Typical of designer Stephen
Jones, she has comparatively shallow fore and aft sections for speed and agility, yet also boasts a load-absorbing GRP/ foam hull framework beneath the sole. Bulkheads are also bonded in and full-width frames dissipate the rig loads. Her balsa sandwich deck is bolted and bonded on to the hull, then capped with teak. Her encapsulated lead-filled keel makes keel bolts unnecessary and her fuel and water tanks, positioned directly above, improve stability further. Her prop shaft log is less prone to damage than a P-bracket and a chunky skeg both supports the rudder and protects it from flotsam.
Although available as a Bermudan sloop, most owners chose the cutter rig option.
In a gale, a triple-reefed main and staysail can often keep you making way without endangering the rig or crew, while in a really bad storm, this can be further reduced to a trysail and storm staysail.

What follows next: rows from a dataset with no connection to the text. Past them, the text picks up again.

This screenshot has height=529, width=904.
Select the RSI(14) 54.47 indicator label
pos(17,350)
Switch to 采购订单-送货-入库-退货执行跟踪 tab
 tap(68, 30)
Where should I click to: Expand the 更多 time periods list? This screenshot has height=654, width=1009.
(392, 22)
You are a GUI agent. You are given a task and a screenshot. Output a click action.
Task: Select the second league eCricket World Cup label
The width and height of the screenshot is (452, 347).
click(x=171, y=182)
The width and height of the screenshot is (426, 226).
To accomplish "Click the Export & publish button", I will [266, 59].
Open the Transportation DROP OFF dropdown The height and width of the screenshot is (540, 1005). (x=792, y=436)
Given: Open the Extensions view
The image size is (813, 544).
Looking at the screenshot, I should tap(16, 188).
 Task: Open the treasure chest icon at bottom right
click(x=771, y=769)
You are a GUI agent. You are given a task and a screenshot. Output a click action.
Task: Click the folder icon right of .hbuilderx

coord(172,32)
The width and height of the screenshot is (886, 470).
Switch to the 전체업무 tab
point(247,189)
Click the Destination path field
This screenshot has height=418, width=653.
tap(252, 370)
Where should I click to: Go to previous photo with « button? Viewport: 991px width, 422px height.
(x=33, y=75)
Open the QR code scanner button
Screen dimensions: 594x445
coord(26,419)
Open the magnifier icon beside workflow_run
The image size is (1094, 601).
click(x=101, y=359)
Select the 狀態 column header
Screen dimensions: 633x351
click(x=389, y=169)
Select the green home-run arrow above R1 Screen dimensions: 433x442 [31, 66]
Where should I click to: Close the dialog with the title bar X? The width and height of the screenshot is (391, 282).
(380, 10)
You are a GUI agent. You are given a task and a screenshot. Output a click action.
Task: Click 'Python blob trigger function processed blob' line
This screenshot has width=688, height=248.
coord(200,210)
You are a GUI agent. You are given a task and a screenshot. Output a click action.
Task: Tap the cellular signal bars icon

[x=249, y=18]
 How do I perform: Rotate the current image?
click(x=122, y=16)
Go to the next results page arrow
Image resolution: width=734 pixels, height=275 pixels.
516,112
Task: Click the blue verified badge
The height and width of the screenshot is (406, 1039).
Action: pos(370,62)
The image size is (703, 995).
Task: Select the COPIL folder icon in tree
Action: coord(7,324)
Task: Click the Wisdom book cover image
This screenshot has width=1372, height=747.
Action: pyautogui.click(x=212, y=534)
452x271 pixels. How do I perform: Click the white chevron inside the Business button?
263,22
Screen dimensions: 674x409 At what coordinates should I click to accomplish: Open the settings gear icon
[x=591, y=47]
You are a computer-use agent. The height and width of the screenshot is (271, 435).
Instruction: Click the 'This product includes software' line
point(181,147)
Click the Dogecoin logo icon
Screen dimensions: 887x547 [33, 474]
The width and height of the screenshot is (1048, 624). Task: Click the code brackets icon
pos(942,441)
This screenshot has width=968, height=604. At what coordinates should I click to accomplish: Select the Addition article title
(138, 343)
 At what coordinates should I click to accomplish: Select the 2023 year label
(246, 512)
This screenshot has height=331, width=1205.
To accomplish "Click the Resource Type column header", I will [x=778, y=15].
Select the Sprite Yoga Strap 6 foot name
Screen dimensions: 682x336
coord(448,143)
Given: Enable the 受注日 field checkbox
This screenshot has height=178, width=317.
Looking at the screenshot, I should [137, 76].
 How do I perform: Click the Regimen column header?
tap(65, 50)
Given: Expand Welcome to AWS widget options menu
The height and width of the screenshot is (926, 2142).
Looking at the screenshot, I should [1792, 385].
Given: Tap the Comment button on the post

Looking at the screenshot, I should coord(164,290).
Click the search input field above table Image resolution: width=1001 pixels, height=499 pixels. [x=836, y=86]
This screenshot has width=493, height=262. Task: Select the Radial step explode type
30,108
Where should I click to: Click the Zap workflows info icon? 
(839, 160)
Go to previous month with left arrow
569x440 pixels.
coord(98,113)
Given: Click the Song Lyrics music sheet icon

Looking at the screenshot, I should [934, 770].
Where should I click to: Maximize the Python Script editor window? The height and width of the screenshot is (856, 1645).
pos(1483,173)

On deck, the R42’s cockpit is properly seaworthy – deep, dry and narrow enough to brace your feet. Seatbacks
are comfortably contoured and her wide teak-capped coamings make an excellent seat or step. A high bridge-deck also helps prevent the sea from venturing below.
Winches and other deck gear were all substantial, although being semi-custom, the equipment and layout often differ from boat to boat. A cutaway allows easy passage around the wheel and the mainsheet traveller is directly ahead of the pedestal.
Those with a machinery compartment aft have two shallow lockers in the cockpit, otherwise there’s a full-depth locker to starboard. There’s also two deep lazarettes, plus a large gas locker under the helm seat.
Below, a generous beam and practical layout make her a spacious and comfortable boat to live aboard long term. She has two double cabins with adjacent heads/shower compartments and a roomy quarterberth behind the chart table. Her L-shaped galley is huge, accessible and well equipped. There are handy grabrails all around and lockers galore, with deeply fiddled shelves and doors with proper catches, plus plenty of extra stowage behind and under the seating.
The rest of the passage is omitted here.